» **Problem to work on**: Only the lines from the start of the data below through the line that contains "PROTECTION (320, 185)" are to be copied, exactly and without pictures.

Information given Block Start

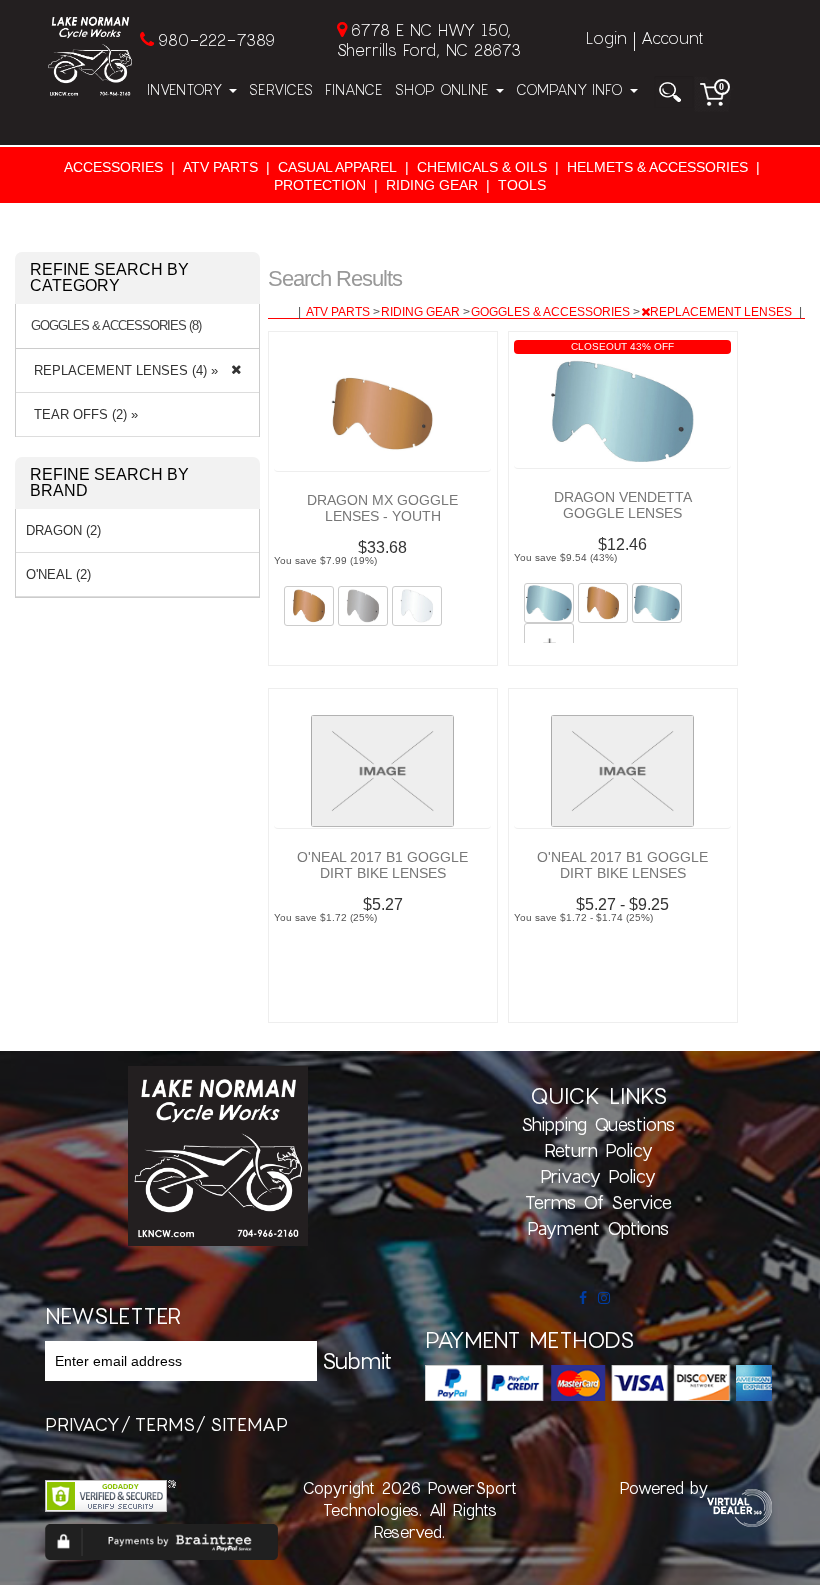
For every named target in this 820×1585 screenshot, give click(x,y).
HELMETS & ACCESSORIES (657, 167)
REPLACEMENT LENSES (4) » (122, 370)
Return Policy (598, 1150)
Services (281, 89)
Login (606, 37)
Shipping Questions (598, 1124)
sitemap (249, 1424)
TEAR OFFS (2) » (82, 414)
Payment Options (598, 1228)
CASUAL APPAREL (337, 167)
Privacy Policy (598, 1176)
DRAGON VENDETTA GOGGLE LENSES (623, 505)
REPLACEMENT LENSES (722, 312)
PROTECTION (320, 185)
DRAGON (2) (63, 530)
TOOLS (522, 185)
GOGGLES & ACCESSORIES (552, 312)
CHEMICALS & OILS (482, 167)
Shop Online (444, 89)
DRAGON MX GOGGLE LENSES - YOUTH (382, 508)
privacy (82, 1424)
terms (165, 1424)
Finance (354, 89)
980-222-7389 (216, 39)
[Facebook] (583, 1298)
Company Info (572, 89)
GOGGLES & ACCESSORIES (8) (116, 326)
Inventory (187, 89)
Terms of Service (598, 1202)
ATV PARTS (220, 167)
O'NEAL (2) (58, 574)
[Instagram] (604, 1298)
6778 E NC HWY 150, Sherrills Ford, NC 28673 (429, 39)
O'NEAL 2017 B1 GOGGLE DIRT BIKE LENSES (382, 865)
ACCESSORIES (113, 167)
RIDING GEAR (432, 185)
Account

Information given Block End

» **Response to the exercise**:
For every named target in this 820×1585 screenshot, give click(x,y).
HELMETS & ACCESSORIES (657, 167)
REPLACEMENT LENSES (4) » (122, 370)
Return Policy (598, 1150)
Services (281, 89)
Login (606, 37)
Shipping Questions (598, 1124)
sitemap (249, 1424)
TEAR OFFS (2) » (82, 414)
Payment Options (598, 1228)
CASUAL APPAREL (337, 167)
Privacy Policy (598, 1176)
DRAGON VENDETTA GOGGLE LENSES (623, 505)
REPLACEMENT LENSES (722, 312)
PROTECTION (320, 185)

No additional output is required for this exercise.